El padre de Fulgencio se
había preciado siempre de ser un fiel militante del partido rojo, integrado por
una clase emergente de comerciantes y un gran sector de artesanos de poca
posibilidad económica; el cual se decía era el partido de avanzada en su época,
a diferencia del otro partido existente en el país, el partido azul, un partido
conformado por elites de fuertes terratenientes esclavistas muy adeptos a la
tradición religiosa con la cual tenía estrecha relación. Algo que tenían en común
ambos partidos era que su fundación había estado liderada sobre todo por
hombres de tradición militar, lo cual generaba que muchas de las decisiones
políticas de la época se imponían por la fuerza; de hecho, los cambios de
gobierno eran por lo regular consecuencia de golpes de estado que se solían dar
entre ellos. Golpes de estado que implicaban sangrientas guerras que los antecedían.
Don Anselmo Parra, padre
de Fulgencio se había enlistado en el ejército rebelde rojo, en primer lugar,
convencido de que las élites dirigentes de este partido defendían sus
intereses, y en segundo lugar, sino el motivo más importante, porque mientras
fuera peón de guerra se aseguraba un vestido y una alimentación que le era
difícil asegurarse por fuera de la guerra, tal era la realidad de esa masa hambrienta,
descamisada y descalza que deambulaba por los caminos de una patria recién “independizada”
de los colonialistas españoles.
Gobernaban los azules, y
los generales del partido rojo azuzaban en descontento para encender la
violencia argumentando, frente al pueblo miserable que los escuchaba, que todas
las desgracias del país eran por culpa de la tiranía de los azules.
No habrían pasado muchos
días de que el país sufriera el incendio devastador de una nueva guerra civil
cuando al triste rancho de la familia Parra llegaría un cadáver desmembrado por
salvajes machetazos recibidos en el campo de batalla, en aquella época cuando
los peones de la guerra se enfrentaban entre sí cuerpo a cuerpo.
Fulgencio quedó huérfano
de padre, y la familia en el más profundo de los abandonos. Con solo 13 años
Fulgencio debió asumir la responsabilidad de la casa, dado que entre los tres
hijos del difunto era el mayor; ahora tendría que resolver la situación de una
madre viuda y dos hermanitas menores que él; lo que lo llevó a rebuscarse de
muchas formas: haciendo mandados y hasta pidiendo limosna en calles y mercados.

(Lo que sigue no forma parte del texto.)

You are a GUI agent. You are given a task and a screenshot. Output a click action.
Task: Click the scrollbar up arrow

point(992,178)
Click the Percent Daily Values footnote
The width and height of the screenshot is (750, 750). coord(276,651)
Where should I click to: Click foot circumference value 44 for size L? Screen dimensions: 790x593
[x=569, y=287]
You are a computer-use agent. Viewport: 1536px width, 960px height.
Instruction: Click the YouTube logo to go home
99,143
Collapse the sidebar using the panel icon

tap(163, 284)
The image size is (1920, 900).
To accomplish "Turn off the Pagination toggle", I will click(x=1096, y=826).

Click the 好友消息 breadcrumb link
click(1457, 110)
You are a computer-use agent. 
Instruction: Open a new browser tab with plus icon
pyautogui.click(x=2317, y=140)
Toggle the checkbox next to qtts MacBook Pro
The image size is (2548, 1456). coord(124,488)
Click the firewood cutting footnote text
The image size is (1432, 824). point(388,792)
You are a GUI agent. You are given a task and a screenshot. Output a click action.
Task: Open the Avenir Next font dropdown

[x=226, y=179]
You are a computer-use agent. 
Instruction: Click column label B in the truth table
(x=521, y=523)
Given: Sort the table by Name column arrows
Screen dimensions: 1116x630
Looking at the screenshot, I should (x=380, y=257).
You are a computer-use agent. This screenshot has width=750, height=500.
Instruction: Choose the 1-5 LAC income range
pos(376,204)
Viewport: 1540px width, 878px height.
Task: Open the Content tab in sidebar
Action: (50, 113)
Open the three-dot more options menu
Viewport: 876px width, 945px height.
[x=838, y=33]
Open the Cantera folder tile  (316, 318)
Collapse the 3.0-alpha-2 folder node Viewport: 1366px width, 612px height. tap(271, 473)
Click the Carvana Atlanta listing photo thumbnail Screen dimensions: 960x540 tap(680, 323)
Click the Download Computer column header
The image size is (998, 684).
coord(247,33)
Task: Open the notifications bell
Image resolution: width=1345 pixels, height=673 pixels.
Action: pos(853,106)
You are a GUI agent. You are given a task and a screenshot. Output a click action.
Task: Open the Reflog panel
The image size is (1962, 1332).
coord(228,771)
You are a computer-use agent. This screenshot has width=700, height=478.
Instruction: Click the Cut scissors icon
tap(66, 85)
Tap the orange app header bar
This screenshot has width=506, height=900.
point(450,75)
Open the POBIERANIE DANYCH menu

Sobreviviendo precariamente y con un sentimiento de odio hacía quien se dijera
seguidor del partido azul al cual acusaba de la muerte de su padre, pasaría sus
años de adolescencia.
En tanta carencia vería
morir una de sus hermanitas menores, sin posibilidad de acceso a salud o una
medicina que calmara el dolor de una virosis pulmonar prematura.
Mientras Fulgencio llegaba
a su mayoría de edad, los rojos gobernarían en dos oportunidades, incluido el
periodo logrado tras la guerra en que murió su padre, sin que el destino
miserable de las mayorías militantes del partido cambiara para algo.
Y se llegó otra guerra
civil. Y los sentimientos de venganza y frustración se avivaron más que nunca.
Me voy a matar azules, le dijo Fulgencio a su madre, dejándola en el
embargo de la incertidumbre. Y se enlisto en el ejército de los rojos.